Weekly Photo Challenge – sea
The egret was fishing in his usual spot in the river – he can be found there most mornings. So I was taking photos of his strange egret-y shape, gangly and odd and awkward, he flying away further upriver whenever I got too close, moving us both further and further upstream, until I sensed something in the grasses behind me.
There was a presence – or perhaps a flicker in the peripheral vision – of movement, of something, of someone.
And then I saw him – utterly still in an effort to remain invisible.
Forgetting the egret now, eyes focused into the grass, I managed a couple of photos, but when I moved and looked again, I’d lost him.
Wandering deeper into the field, trying to track him down, I realized there were tiny flecks of blue everywhere in the tall grasses around me.
The entire field was filled with strips of blue, and now, forgetting the bunny after forgetting the egret, I focused on the dragonflies, many of them having their private moments in flight, hovering, or resting briefly on the stalks.
What an intruder I was to each of these critters, and yet, invasive human, I didn’t hesitate.
Weekly Photo Challenge – Focus
Out for a walk along the shore today I began to collect things.

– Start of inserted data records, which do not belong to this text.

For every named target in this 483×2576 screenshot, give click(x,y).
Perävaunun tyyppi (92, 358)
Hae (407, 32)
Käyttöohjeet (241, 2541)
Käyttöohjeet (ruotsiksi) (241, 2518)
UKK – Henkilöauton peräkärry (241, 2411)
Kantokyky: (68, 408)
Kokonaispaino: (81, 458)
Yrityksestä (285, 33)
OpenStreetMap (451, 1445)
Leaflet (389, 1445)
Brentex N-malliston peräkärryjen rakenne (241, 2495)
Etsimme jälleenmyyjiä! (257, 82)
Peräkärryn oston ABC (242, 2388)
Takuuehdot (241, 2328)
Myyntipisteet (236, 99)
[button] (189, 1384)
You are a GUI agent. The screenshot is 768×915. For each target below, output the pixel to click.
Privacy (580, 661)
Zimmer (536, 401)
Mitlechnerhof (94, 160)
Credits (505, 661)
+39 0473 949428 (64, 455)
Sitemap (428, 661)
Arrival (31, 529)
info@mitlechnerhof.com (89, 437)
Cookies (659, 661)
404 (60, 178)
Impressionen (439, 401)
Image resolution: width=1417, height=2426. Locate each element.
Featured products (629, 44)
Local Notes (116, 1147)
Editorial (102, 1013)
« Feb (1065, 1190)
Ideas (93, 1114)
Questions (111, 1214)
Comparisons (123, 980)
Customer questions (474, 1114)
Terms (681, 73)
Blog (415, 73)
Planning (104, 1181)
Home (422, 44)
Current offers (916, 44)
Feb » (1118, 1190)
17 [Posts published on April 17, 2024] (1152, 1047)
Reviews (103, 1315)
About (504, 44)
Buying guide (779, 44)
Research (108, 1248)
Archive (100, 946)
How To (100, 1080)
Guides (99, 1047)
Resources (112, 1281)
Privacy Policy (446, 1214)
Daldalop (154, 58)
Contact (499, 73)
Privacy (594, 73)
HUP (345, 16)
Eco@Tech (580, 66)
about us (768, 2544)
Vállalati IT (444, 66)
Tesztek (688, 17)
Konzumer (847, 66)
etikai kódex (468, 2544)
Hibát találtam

Little fragile things that appealed to me that I thought best to put in a baggie if they were to have any hope of making it home intact. When I got home hours later, the collecting already forgotten, I found the baggie with its assortment of tiny delicate objects.
There was something about the plastic and the randomness of the items that made me think of the drawers of collections at a natural history museum – a jumbled assortment of various species of flora, crustacea, stone and insects.Each thing seemed to be in a state of deterioration, a point along the meridian of birth, life, and disintegration, suggesting its own mortality – a kind of foreshadowing of our own short time here.